Agrochemical company Monsanto and its parent company Bayer CropScience have reached a US$6.9M settlement with the New York attorney general’s office for allegedly making false and misleading claims about the safety of their weedkiller products, AP News reported.
The amount followed payouts of billions of dollars paid by Bayer to settle lawsuits claiming Roundup – one of the most widely used herbicides worldwide – caused cancer, the 15 June report said.
The focus of the lawsuit by New York Attorney General Letitia James was on advertising by Monsanto, which was acquired by Bayer in 2018, claiming Roundup “won’t harm anything but weeds” and did not threaten the health of animal wildlife, AP News wrote.
Those claims breached a previous settlement reached between New York state and Monsanto two decades earlier, in which Monsanto had agreed to stop making unsubstantiated claims about the safety of Roundup products containing glyphosate, the report said.

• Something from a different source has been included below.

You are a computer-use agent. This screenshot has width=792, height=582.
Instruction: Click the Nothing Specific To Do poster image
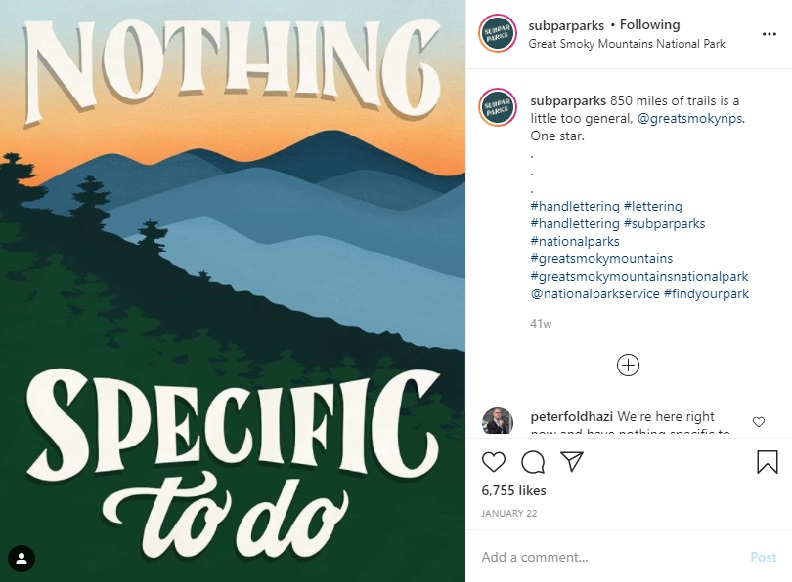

“Pesticides can cause serious harm to the health of our environment and pose a deadly threat to wildlife, including pollinators and other species vital to agriculture,” James was quoted as saying in a statement.
“It’s essential that pesticide companies – even and especially the most powerful ones – are honest with consumers about the dangers posed by their products so that they can be used responsibly.”
Bayer, which has always said Roundup is safe to use, was quoted as saying it was “pleased” to resolve the litigation, the report said.
The company noted that the state’s legal claim focused on advertising practices, not on health risks to humans, and “made no findings regarding the safety of Roundup products and no scientific conclusion that they have caused harm to the environment, including pollinators or aquatic species,” AP News wrote.
In bringing the claim, the attorney general had relied on outdated scientific studies, Bayer added.
The subject of scrutiny and scientific debate, glyphosate had been classified as a “probable human carcinogen” in 2015 by the France-based International Agency for Research on Cancer, the report said.
Although the US Environmental Protection Agency (EPA) had ruled in 2020 that the herbicide did not pose a health risk to people, a federal appeals court in California ordered the agency to re-examine the ruling last year, saying it was not supported by enough evidence, AP News wrote.
The millions of dollars due to be paid by Bayer and Monsanto to the New York attorney general’s office would go toward remedying the impacts of environmental toxins or pollution on pollinating insects and aquatic species, the report said.
In addition, the settlement required the companies to immediately remove or discontinue any advertisements representing Roundup products containing glyphosate as harmless, non-toxic or free from risk to wildlife, AP News wrote.